It is a violation of due process for state officials to frustrate a state-created clemency procedure by threatening the job of a witness. Young v. Hayes, 218 F.3d 850, 853 (8th Cir.2000). In Young, an assistant prosecutor wanted to file information with the governor in support of the petitioner’s clemency proceedings. Id. at 851. Her employer, the Circuit Attorney for the City of St. Louis, threatened to fire her if she did so. Id. The Court of Appeals held that the allegation stated a claim for violation of the Due Process Clause. Id. at 853. “The Constitution of the United States does not require that a state have a clemency procedure, but, in our view, it does require that, if such a procedure is created, the state’s own officials refrain from frustrating it by threatening the job of a witness.” Id. The court stayed the plaintiffs execution and remanded the action to the district court for further proceedings on the due process claims. Id.

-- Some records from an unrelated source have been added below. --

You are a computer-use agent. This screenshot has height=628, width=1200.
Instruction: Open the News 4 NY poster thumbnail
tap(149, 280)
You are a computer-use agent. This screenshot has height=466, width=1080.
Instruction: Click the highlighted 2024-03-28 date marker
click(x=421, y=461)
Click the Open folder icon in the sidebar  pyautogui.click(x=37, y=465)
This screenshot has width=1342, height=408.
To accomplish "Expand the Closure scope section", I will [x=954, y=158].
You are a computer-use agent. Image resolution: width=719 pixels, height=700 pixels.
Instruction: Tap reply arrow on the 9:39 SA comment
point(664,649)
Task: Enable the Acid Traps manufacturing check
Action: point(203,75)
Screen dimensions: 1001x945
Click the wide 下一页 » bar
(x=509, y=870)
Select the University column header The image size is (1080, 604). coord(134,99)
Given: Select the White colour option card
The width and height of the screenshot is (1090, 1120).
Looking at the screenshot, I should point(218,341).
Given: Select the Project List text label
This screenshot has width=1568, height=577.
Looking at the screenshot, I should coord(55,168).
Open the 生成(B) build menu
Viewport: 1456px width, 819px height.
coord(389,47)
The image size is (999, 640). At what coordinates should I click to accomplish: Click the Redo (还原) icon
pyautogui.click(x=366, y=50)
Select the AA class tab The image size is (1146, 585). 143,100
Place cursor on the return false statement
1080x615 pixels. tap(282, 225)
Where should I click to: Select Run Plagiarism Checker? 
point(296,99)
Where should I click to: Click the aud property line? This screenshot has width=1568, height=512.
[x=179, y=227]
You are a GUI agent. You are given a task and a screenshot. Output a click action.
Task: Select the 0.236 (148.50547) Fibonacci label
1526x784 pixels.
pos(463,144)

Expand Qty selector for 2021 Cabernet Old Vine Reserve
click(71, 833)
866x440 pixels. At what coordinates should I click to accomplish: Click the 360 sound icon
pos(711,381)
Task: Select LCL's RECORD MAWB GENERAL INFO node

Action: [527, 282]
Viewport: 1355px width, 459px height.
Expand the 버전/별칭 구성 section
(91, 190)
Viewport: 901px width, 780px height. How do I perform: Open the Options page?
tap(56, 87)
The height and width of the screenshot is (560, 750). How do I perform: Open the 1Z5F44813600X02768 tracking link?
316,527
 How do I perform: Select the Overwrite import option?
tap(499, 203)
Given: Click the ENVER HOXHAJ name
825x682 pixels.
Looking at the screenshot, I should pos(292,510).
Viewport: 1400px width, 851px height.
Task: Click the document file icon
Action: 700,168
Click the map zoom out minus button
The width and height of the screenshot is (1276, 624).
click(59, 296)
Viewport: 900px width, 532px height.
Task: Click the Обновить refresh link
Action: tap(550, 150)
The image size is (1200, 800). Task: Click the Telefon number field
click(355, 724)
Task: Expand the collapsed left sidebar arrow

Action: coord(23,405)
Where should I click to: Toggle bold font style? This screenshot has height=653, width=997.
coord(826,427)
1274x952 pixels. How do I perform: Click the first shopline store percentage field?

Here, Winfield argues that the MDOC’s over-familiarity investigation was meant to threaten and harass Cole so that he would not write a declaration in support of Winfield’s clemency petition. Winfield argues that the intimidation of this witness violates his right to due process. In his motion for a preliminary injunction, Win-field requests an order “restraining the defendants or their agents from obstructing, pressuring, discouraging, or otherwise threatening any correctional employees from providing statements in support of Mr. Winfield’s clemency efforts.” To determine whether preliminary injunctive relief is warranted, the Court must balance the threat of irreparable harm to movant, the potential harm to the nonmoving party should an injunction issue, the likelihood of success on the merits, and the public interest. Dataphase Sys. v. CL Sys., 640 F.2d 109, 113-14 (8th Cir.1981) (en banc).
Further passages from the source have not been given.